Consent evaluation engine

Consent evaluation engine can calculate consent status in real-time or through batch requests by evaluating consent instances on different hierarchy levels. Through exposed set of API’s, administration of customer consents becomes available for any front-end communication channel. External processing systems (Campaign management, DWH, etc.) can also access consent status information for each subject and purpose.

Consent configuration options enable enterprise to tailor consents for specific purposes and business requirements. Through GUI, business user can define range of consents with unlimited number of attributes, organize them into hierarchies and groups by purpose and for specific communication channels. Attributes can be used to customize consent display in front end systems (to display additional fields required by consent, or for definition of specific consent rules (limited number of uses, explicit or implicit expiration time, purpose, or combination of rules).

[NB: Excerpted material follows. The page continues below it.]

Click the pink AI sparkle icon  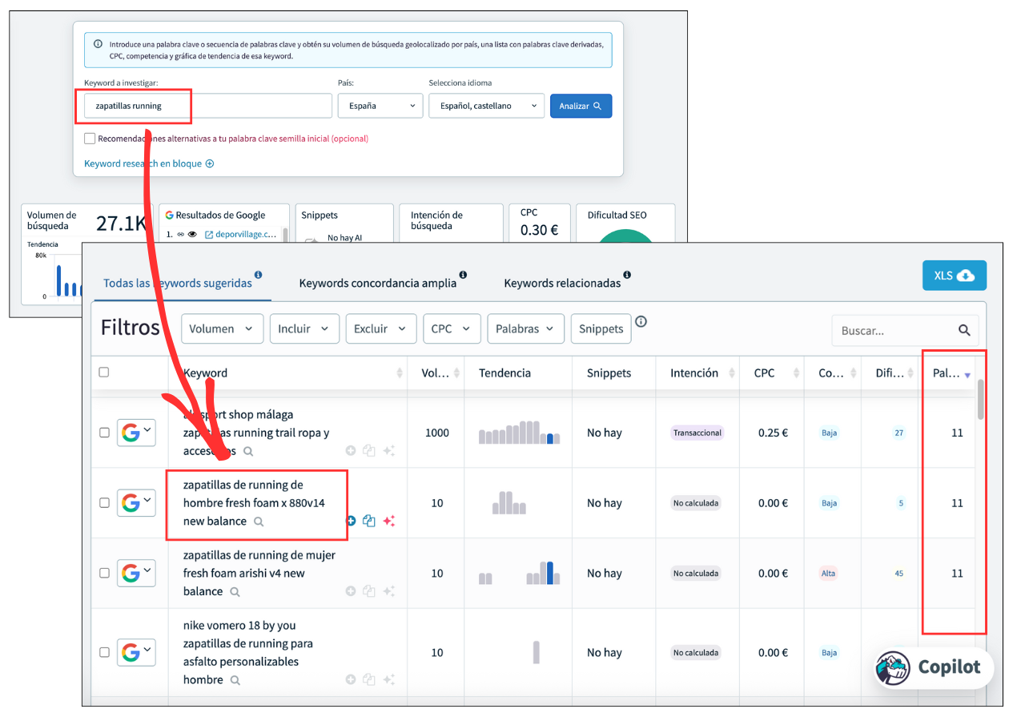click(388, 521)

Consent evaluation engine can be configured to calculate consent status for each subject in line with specifics of any industry. By using sum and subtraction operations on different consent levels (Customer ID, Contract, Service and Contact), consent match & merge mechanism (different consents for the same individual, given for different contracts/services), or priority order.

Administration of customer consents (add, update or delete consent, consent activation / deactivation, attribute update, priority change, etc.) is available in mConsent GUI. Also, it can be performed on any existing front end application through mConsent form SSO integration, or by using available API services.

Integration with applications in a complex and distributed enterprise business environment is enabled by set of API’s (SOAP/XML, REST protocols, etc.). This way, customer hierarchy data replication is enabled through real-time plug-in into existing customer replication flows or batch updates, eliminating the need for legacy customer data system changes.


By using customizable query forms with the configurable criteria and filters it is easy to configure the reports according to business needs, based on number of given or withdrawn consents, by consent items/forms, consent channels, customer type, time period, etc.

GDPR Subject Requests management

All types of GDPR Subject Requests (Right to be forgotten, Data Access, Rectification, Data Portability, etc.) can be managed by mConsent solution. Subject request can be entered and initiated directly in mConsent GUI or at Front End systems and then submitted to mConsent module using API’s. mConsent centralizes and atomizes processes execution using workflows tailored to each company specific processes and IT landscape.

Execution is fully configurable through definition of execution steps (manual and automatic), preconditions that must be fulfilled and actions to be executed in GDPR related systems. Full audit history and visualization, with drill down capability, enables consistent monitoring of request execution.